FK Olimpija Liepāja
- Full name: Futbola klubs "Olimpija"
- Founded: 1922 (Re-Founded 1990)
- Dissolved: 1940 (Re-Dissolution 1993)
- Ground: Liepāja, Latvia
| Home colours | Away colours |

= Olimpia Liepaja =

Defunct Latvian football club (Olimpija)

Olimpija Liepāja was a Latvian football club. It was based in Liepāja and founded in 1922.

It won the Latvian Top League on seven occasions between 1927 and 1939, becoming the first non-Riga team to win the title. Otto Fischer moved in 1936 to Latvia, where he coached the team until 1940. Under him, the team did not lose a game as they won the League in Fischer's first season, and again in 1938 and 1939.

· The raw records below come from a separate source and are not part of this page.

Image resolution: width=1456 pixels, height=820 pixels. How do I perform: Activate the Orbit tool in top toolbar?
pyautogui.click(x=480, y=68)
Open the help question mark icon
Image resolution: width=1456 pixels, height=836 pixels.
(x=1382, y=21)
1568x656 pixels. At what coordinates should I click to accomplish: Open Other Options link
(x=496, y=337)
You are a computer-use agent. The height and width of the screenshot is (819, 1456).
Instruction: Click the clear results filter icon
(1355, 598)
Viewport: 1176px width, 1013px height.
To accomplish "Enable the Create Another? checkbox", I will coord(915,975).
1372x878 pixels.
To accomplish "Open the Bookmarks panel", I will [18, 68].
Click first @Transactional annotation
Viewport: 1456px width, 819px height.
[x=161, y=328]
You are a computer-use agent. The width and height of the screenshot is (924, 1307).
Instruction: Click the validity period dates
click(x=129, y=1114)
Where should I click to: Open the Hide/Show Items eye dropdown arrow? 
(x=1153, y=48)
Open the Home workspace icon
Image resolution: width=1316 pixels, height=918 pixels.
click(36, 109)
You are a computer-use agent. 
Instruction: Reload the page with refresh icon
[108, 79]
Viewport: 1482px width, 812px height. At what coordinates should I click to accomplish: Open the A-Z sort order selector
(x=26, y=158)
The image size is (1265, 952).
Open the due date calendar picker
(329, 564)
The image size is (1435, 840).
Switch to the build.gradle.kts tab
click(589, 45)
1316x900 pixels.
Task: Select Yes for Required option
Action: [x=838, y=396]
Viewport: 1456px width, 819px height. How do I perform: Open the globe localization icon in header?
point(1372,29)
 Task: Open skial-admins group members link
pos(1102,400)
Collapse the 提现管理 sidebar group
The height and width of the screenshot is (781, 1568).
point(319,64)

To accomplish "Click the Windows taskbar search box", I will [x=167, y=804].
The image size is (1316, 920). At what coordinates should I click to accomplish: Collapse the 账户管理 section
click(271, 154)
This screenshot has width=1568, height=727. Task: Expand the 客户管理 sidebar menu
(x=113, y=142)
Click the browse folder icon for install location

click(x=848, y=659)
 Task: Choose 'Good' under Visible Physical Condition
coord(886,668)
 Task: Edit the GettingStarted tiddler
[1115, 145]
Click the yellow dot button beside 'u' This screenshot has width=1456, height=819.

After the Soviet occupation of Latvia in 1940, the club was dissolved. It was briefly revived during the Nazi occupation of the Baltic states from 1941 to 1944. Fischer, who had stayed in Liepāja, was killed by the Nazis during the Liepāja massacres. With the return of the Soviet occupation, the players of Olimpija formed the core of the newly created Dinamo Liepāja and Sarkanais Metalurgs teams.

The name of Olimpija was briefly adopted by the club FK Liepājas Metalurgs in from 1990 to 1993.